[Reading passage]
In short: losing consoles in HVM guests.

HVM guests are using QEMU for a lot of things. One of this thing is QEMU-VNC, which allows to expose a VNC console of the virtual machine.

In a lot of cases, it works perfectly. You can start a Windows VM, even install one. Or display a running Linux HVM.

But when you try to install a brand new Linux in HVM, the console just vanishes after the initial menu (you know, where you can change the language or choose between Install or Live etc.)

And you can't display it back, unless you reboot the guest, so you'll hit the same issue again. And again. Also, crashing QEMU things on a guest is not very a good news.

Consoles are tricky

Our initial reaction was: "consoles issues, again, meh", but we decided to dig in order to find the issue. By using more debugging, we found that the console was closed on XenServer side.

And you know what? We can't reproduce the problem on XenCenter. Is it our "fault" or not?

Thanks to one of our user, we got more details on a XenServer host during this bug:

kernel: [718079.110218] qemu-dm[29404]: segfault at 1591000 ip 00000000004a309b sp 00007fff47ec4880 error 6 in qemu-dm[400000+122000]

Figure 1: ouch.

So, we (XO) are triggering a QEMU segfault by doing some VNC stuff on a VM.

We quickly reported the issue on the XenServer bug tracker.

Citrix quick answer

Thanks to our contacts at Citrix, the issue was very quickly raised to their dev team: by using XO on their side, they could reproduce the problem (and not only with XO, but any other VNC client like tightVNC and Vinagre).

It seems that when the VNC window size is changing for a very small size (even for few seconds), it just kills the QEMU VNC process. Guess when this is happening? Just in a lot of Linux installers.

The fix itself was done very fast, and the result was incorporated in this hotfix.

Why this is not happening in XenCenter? In fact, it's possible that their VNC implementation never asks for a partial frame update. Which is the thing will cause the crash.

Conclusion

Thanks to our usage of Xen Orchestra, combined to our mutual work with XenServer Citrix teams (and their very fast reaction), we helped to fix a QEMU issue, which is now backported in the following XenServer versions:

  • Citrix XenServer 6.5 SP1
  • Citrix XenServer 6.5
  • Citrix XenServer 6.2 SP1
  • Citrix XenServer 6.1
  • Citrix XenServer 6.0.2
  • Citrix XenServer 6.0.2
  • Citrix XenServer 6.0

Not bad isn't it?

Working closer with Citrix helped to improve both XenServer and Xen Orchestra. User experience is now better by using this great stack!

A big thanks for their quick reaction :)
[/Reading passage]
[Collected data]
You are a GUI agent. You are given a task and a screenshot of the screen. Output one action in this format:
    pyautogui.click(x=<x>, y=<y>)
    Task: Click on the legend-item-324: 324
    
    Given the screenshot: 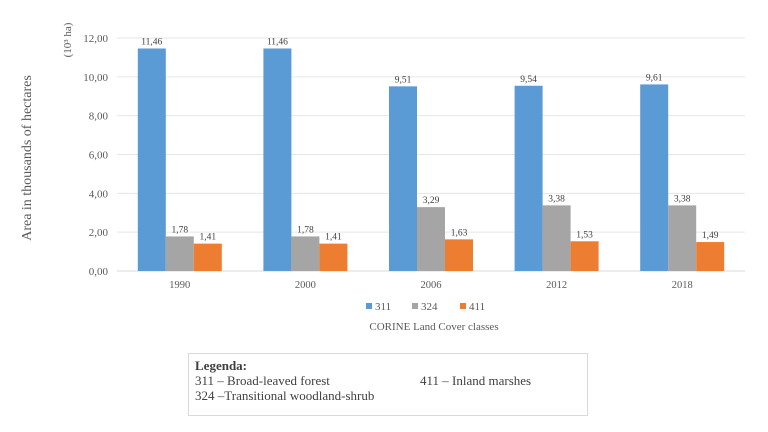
[/Collected data]
*Work task 1:*
In the QEMU console crash post, please rewrite the section that starts at "Our initial reaction" and ends after "Figure 1: ouch.", renaming "XenServer" to "XCP-ng" throughout.
*Work task 2:*
According to the QEMU console crash post, which other VNC clients besides XO let Citrix reproduce the problem?

*Task answer 1:*
Our initial reaction was: "consoles issues, again, meh", but we decided to dig in order to find the issue. By using more debugging, we found that the console was closed on XCP-ng side.

And you know what? We can't reproduce the problem on XenCenter. Is it our "fault" or not?

Thanks to one of our user, we got more details on a XCP-ng host during this bug:

kernel: [718079.110218] qemu-dm[29404]: segfault at 1591000 ip 00000000004a309b sp 00007fff47ec4880 error 6 in qemu-dm[400000+122000]

Figure 1: ouch.

*Task answer 2:*
tightVNC and Vinagre